Retail Arbitrage vs. Private Label with FBA (Fulfillment By Amazon)
Certain business models are very “easy” to start but much harder to make money with. Other models are extremely profitable but have a much steeper learning curve or upfront investment. On one hand, starting an ecommerce business can be simple, relatively risk free, and doesn’t require a lot of start up capital. But on the other hand, running a successful business still requires a lot of hard work, perseverance, and maybe even a little bit of luck.
So what is the right business model to pursue, for you?
Retail Arbitrage on Amazon
Retail Arbitrage on Amazon is a relatively simple concept. A retail store is selling a product. You purchase that product and sell it to someone else for a higher price, while pocketing the profit.
Most liquidation stores often sell products at rock bottom prices, often far lower than Amazon retail prices. By buying up all of the clearance and liquidation merchandise from stores like Marshalls, TJ Maxx, Big Lots, etc., you can profit by selling these goods either directly from your home or business, or even Amazon FBA, at much higher prices. The reason this model works so well is because a lot of consumers don’t have access to liquidation outlets and are willing to pay the full price on Amazon.
What’s nice about this business model is:
- You don’t need to build a website.
- You can leverage Amazon’s huge marketplace for instant sales.
- There are few startup costs aside from your inventory.
You can begin selling on Amazon with Retail Arbitrage methods very inexpensively. It is possible to start with an investment of under $500 and scale into a full time operation. This is nearly impossible to do with Private Label products on Amazon, since you’ll need to pay for bulk inventory, branding, packaging, and advertising. Even with the smallest minimum orders and zero education costs, you would still be looking at a sizeable investment to start. Most new Amazon sellers start with Retail Arbitrage to get the hang of the platform, before diving into selling their own products.
The major downside is that your business is completely at the mercy of Amazon. You will need to constantly find new products to list on the platform. This means that retail arbitrage can be very difficult to scale since you end up spending most of your time hunting for bargains, preparing the listings, and shipping products to your customers.
In addition, Amazon has introduced new rules that strongly discourage this business model going forward. For example, Amazon has been preventing sellers from selling certain brands without express approval from the manufacturer. So let’s say you just invested $2000 in a killer clearance sale of Legos. “Lego” is a brand that Amazon recently banned sellers from selling. All of a sudden, you’re now stuck with $2,000 worth of inventory that you can’t get rid of because you can no longer sell these products on Amazon. In fact, all it takes is one such incident to shut your business down.

**RECORDED INFORMATION:**
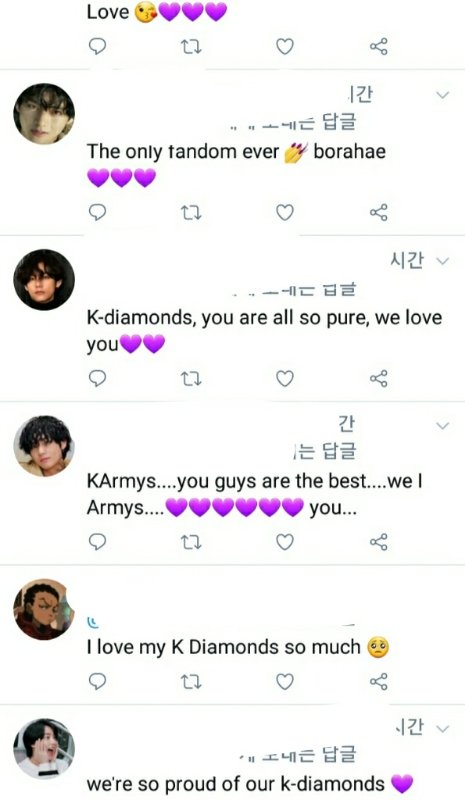This screenshot has height=800, width=465.
Task: Share the top 'Love' tweet with hearts
Action: coord(379,46)
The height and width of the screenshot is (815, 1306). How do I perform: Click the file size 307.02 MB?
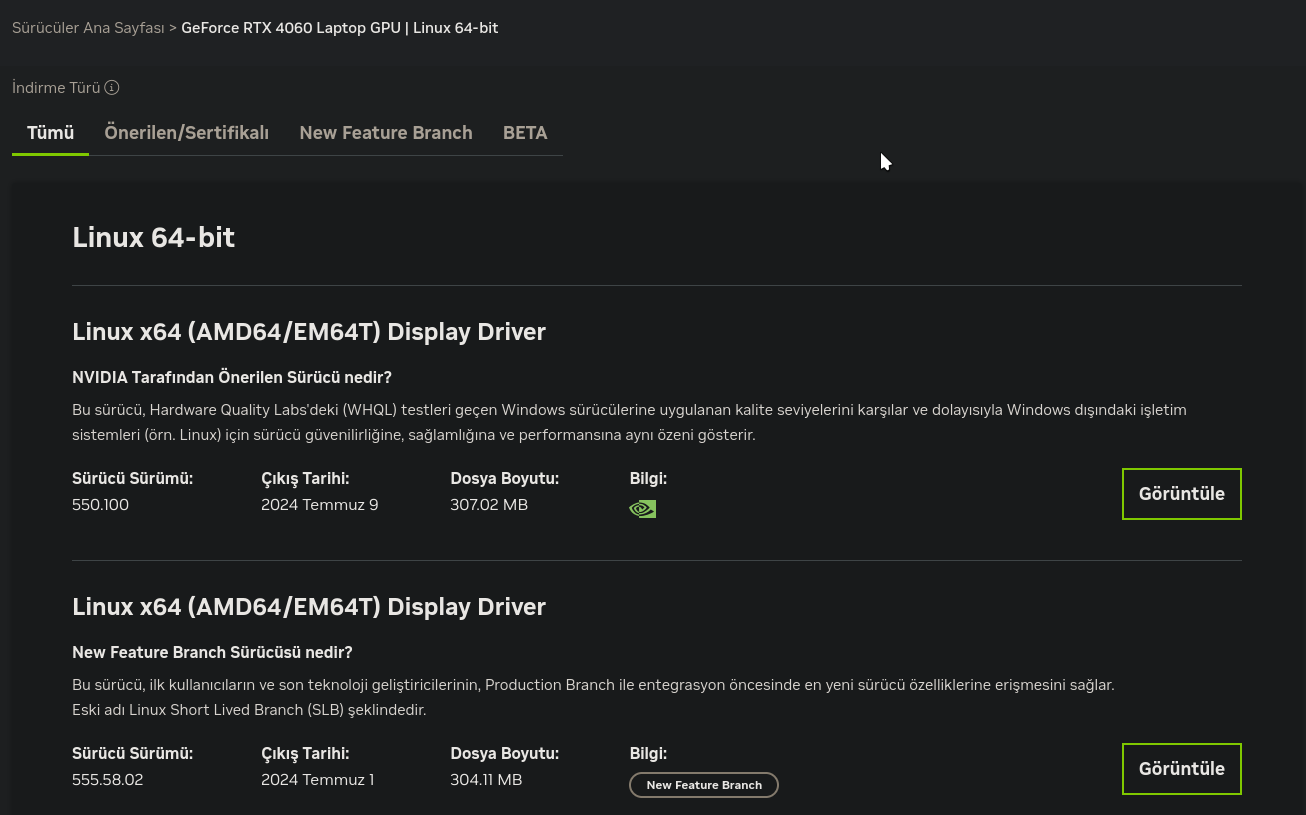(489, 505)
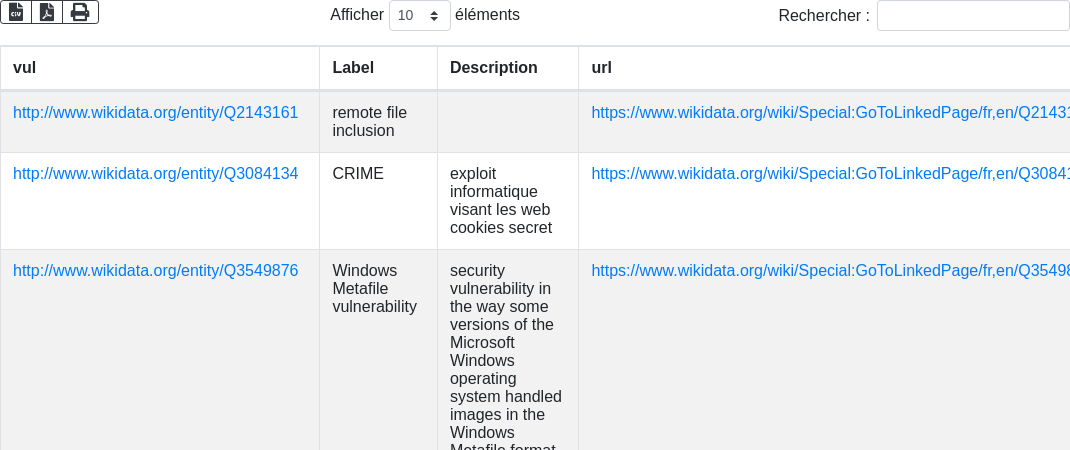Sort by the vul column header
The image size is (1070, 450).
click(x=25, y=68)
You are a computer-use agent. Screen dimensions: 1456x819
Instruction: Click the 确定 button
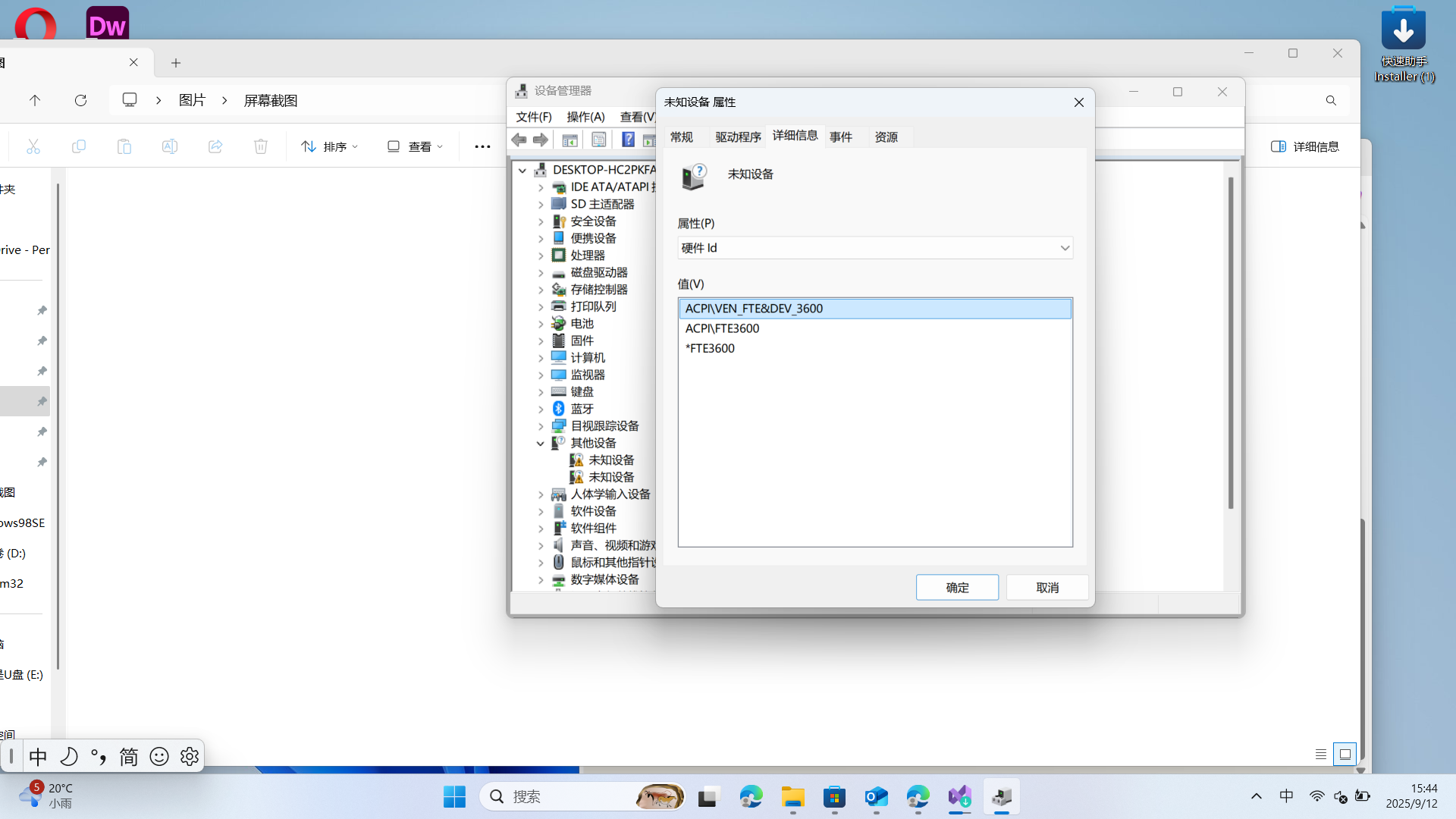pyautogui.click(x=957, y=588)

**REQUIRED ACTIONS:**
[a] Reproduce word for word the part of the retail arbitrage article starting with "So what is the" and going on through "pocketing the profit.".
[b] Extend the retail arbitrage article, continuing on from its last sentence.

**WRITTEN ANSWERS:**
[a]
So what is the right business model to pursue, for you?
Retail Arbitrage on Amazon
Retail Arbitrage on Amazon is a relatively simple concept. A retail store is selling a product. You purchase that product and sell it to someone else for a higher price, while pocketing the profit.

[b]
Online Arbitrage
The neat thing about arbitrage is that it can go both ways. If you deal with retail arbitrage, there’s no reason why you can’t source your items online, and vice versa. But when it really comes down to it, we probably like online arbitrage better just because of its sheer reach.
Instead of having to rely on shoppers walking into your store, you can market to people all over the world instantaneously and use so many more tools at your disposal. You can pick up items either in person or online, and then sell them to buyers in different countries at varying prices. The downside with buying items at brick-and-mortar stores is you have to deal with higher overhead costs (which, in turn, jack up prices), but you can also score some pretty awesome deals (i.e. yard sales, clearance sales) and examine items in person instead of going at it blind online.
But if you deal solely with online goods, then hey, you can really make some good money! Looking at sources like Alibaba where you can buy in bulk for super low prices is an awesome idea, especially when you can turn around and resell those items at a good profit. Plus, you can hook up with as many retailers as you want, buy as much or as little as you want, buy exactly when you want, and sell when and where you want.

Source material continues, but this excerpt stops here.